> _Problem requirements_
The records below should be written out again, exactly.
======
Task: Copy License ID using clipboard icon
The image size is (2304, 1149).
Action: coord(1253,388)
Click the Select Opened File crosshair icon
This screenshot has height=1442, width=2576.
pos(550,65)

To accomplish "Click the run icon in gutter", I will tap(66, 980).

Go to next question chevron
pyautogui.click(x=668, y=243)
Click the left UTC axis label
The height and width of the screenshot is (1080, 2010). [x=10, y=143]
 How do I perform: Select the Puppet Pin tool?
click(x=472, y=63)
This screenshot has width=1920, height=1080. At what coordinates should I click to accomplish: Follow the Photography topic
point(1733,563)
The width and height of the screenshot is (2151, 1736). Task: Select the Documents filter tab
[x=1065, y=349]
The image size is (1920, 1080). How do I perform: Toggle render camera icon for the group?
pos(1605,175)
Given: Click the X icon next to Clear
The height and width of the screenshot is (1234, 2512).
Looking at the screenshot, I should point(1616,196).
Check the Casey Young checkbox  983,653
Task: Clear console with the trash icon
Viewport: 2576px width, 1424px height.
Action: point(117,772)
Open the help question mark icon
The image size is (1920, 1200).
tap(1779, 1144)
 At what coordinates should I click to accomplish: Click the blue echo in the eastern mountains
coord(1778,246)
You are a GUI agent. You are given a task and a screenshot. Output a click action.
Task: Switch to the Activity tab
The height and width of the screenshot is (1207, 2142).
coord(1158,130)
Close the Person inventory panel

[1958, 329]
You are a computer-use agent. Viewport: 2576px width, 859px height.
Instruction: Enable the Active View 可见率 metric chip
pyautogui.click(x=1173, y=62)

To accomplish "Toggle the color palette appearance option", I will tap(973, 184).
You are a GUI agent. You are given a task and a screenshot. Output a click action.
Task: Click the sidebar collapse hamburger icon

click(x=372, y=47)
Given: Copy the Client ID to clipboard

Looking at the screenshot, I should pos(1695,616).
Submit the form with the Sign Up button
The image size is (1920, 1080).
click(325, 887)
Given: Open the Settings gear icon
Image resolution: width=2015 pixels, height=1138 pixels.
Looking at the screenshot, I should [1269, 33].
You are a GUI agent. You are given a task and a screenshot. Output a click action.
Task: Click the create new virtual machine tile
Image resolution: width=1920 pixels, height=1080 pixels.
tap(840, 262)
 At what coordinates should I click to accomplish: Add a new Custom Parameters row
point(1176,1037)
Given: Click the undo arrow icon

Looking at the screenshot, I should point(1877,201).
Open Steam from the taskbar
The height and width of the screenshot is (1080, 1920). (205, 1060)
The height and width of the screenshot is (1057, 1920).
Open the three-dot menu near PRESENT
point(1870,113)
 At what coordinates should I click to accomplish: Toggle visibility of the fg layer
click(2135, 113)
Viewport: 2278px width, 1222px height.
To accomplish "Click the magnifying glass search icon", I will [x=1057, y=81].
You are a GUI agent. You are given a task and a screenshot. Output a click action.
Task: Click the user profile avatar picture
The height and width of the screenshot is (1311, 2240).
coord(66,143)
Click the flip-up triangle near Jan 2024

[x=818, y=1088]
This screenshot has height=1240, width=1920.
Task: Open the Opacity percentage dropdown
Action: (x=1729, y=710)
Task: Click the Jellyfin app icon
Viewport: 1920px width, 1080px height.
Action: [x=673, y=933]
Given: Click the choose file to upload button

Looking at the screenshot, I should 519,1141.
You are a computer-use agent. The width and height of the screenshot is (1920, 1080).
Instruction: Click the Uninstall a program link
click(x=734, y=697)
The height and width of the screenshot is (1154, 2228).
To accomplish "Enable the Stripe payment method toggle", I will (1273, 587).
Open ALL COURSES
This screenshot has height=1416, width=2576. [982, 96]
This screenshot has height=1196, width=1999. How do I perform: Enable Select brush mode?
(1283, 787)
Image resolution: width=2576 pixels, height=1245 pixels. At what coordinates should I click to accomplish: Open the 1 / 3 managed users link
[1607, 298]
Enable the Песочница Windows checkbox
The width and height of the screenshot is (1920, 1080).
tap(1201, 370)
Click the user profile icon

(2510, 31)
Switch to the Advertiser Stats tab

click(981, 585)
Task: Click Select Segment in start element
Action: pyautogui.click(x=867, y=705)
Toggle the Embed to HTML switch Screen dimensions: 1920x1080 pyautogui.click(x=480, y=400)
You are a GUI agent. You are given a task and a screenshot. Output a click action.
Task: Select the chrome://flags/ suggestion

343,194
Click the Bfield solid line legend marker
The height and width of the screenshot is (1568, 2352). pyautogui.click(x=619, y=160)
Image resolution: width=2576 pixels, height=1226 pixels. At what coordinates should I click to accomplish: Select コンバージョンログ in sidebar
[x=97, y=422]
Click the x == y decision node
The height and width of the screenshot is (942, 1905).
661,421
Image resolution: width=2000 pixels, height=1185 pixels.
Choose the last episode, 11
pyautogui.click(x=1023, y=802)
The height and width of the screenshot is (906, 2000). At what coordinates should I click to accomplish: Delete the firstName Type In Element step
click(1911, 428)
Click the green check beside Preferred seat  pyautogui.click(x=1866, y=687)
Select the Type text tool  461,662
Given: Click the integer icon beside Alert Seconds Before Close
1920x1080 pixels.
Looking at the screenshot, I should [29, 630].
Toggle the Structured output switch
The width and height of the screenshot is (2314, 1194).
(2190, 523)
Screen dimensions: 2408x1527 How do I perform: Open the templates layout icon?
======
> _Answer to the exercise_
Task: Copy License ID using clipboard icon
The image size is (2304, 1149).
Action: coord(1253,388)
Click the Select Opened File crosshair icon
This screenshot has height=1442, width=2576.
pos(550,65)

To accomplish "Click the run icon in gutter", I will tap(66, 980).

Go to next question chevron
pyautogui.click(x=668, y=243)
Click the left UTC axis label
The height and width of the screenshot is (1080, 2010). [x=10, y=143]
 How do I perform: Select the Puppet Pin tool?
click(x=472, y=63)
This screenshot has width=1920, height=1080. At what coordinates should I click to accomplish: Follow the Photography topic
point(1733,563)
The width and height of the screenshot is (2151, 1736). Task: Select the Documents filter tab
[x=1065, y=349]
The image size is (1920, 1080). How do I perform: Toggle render camera icon for the group?
pos(1605,175)
Given: Click the X icon next to Clear
The height and width of the screenshot is (1234, 2512).
Looking at the screenshot, I should point(1616,196).
Check the Casey Young checkbox  983,653
Task: Clear console with the trash icon
Viewport: 2576px width, 1424px height.
Action: point(117,772)
Open the help question mark icon
The image size is (1920, 1200).
tap(1779, 1144)
 At what coordinates should I click to accomplish: Click the blue echo in the eastern mountains
coord(1778,246)
You are a GUI agent. You are given a task and a screenshot. Output a click action.
Task: Switch to the Activity tab
The height and width of the screenshot is (1207, 2142).
coord(1158,130)
Close the Person inventory panel

[1958, 329]
You are a computer-use agent. Viewport: 2576px width, 859px height.
Instruction: Enable the Active View 可见率 metric chip
pyautogui.click(x=1173, y=62)

To accomplish "Toggle the color palette appearance option", I will tap(973, 184).
You are a GUI agent. You are given a task and a screenshot. Output a click action.
Task: Click the sidebar collapse hamburger icon

click(x=372, y=47)
Given: Copy the Client ID to clipboard

Looking at the screenshot, I should pos(1695,616).
Submit the form with the Sign Up button
The image size is (1920, 1080).
click(325, 887)
Given: Open the Settings gear icon
Image resolution: width=2015 pixels, height=1138 pixels.
Looking at the screenshot, I should [1269, 33].
You are a GUI agent. You are given a task and a screenshot. Output a click action.
Task: Click the create new virtual machine tile
Image resolution: width=1920 pixels, height=1080 pixels.
tap(840, 262)
 At what coordinates should I click to accomplish: Add a new Custom Parameters row
point(1176,1037)
Given: Click the undo arrow icon

Looking at the screenshot, I should point(1877,201).
Open Steam from the taskbar
The height and width of the screenshot is (1080, 1920). (205, 1060)
The height and width of the screenshot is (1057, 1920).
Open the three-dot menu near PRESENT
point(1870,113)
 At what coordinates should I click to accomplish: Toggle visibility of the fg layer
click(2135, 113)
Viewport: 2278px width, 1222px height.
To accomplish "Click the magnifying glass search icon", I will [x=1057, y=81].
You are a GUI agent. You are given a task and a screenshot. Output a click action.
Task: Click the user profile avatar picture
The height and width of the screenshot is (1311, 2240).
coord(66,143)
Click the flip-up triangle near Jan 2024

[x=818, y=1088]
This screenshot has height=1240, width=1920.
Task: Open the Opacity percentage dropdown
Action: (x=1729, y=710)
Task: Click the Jellyfin app icon
Viewport: 1920px width, 1080px height.
Action: [x=673, y=933]
Given: Click the choose file to upload button

Looking at the screenshot, I should 519,1141.
You are a computer-use agent. The width and height of the screenshot is (1920, 1080).
Instruction: Click the Uninstall a program link
click(x=734, y=697)
The height and width of the screenshot is (1154, 2228).
To accomplish "Enable the Stripe payment method toggle", I will (1273, 587).
Open ALL COURSES
This screenshot has height=1416, width=2576. [982, 96]
This screenshot has height=1196, width=1999. How do I perform: Enable Select brush mode?
(1283, 787)
Image resolution: width=2576 pixels, height=1245 pixels. At what coordinates should I click to accomplish: Open the 1 / 3 managed users link
[1607, 298]
Enable the Песочница Windows checkbox
The width and height of the screenshot is (1920, 1080).
tap(1201, 370)
Click the user profile icon

(2510, 31)
Switch to the Advertiser Stats tab

click(981, 585)
Task: Click Select Segment in start element
Action: pyautogui.click(x=867, y=705)
Toggle the Embed to HTML switch Screen dimensions: 1920x1080 pyautogui.click(x=480, y=400)
You are a GUI agent. You are given a task and a screenshot. Output a click action.
Task: Select the chrome://flags/ suggestion

343,194
Click the Bfield solid line legend marker
The height and width of the screenshot is (1568, 2352). pyautogui.click(x=619, y=160)
Image resolution: width=2576 pixels, height=1226 pixels. At what coordinates should I click to accomplish: Select コンバージョンログ in sidebar
[x=97, y=422]
Click the x == y decision node
The height and width of the screenshot is (942, 1905).
661,421
Image resolution: width=2000 pixels, height=1185 pixels.
Choose the last episode, 11
pyautogui.click(x=1023, y=802)
The height and width of the screenshot is (906, 2000). At what coordinates should I click to accomplish: Delete the firstName Type In Element step
click(1911, 428)
Click the green check beside Preferred seat  pyautogui.click(x=1866, y=687)
Select the Type text tool  461,662
Given: Click the integer icon beside Alert Seconds Before Close
1920x1080 pixels.
Looking at the screenshot, I should [29, 630].
Toggle the Structured output switch
The width and height of the screenshot is (2314, 1194).
(2190, 523)
Screen dimensions: 2408x1527 How do I perform: Open the templates layout icon?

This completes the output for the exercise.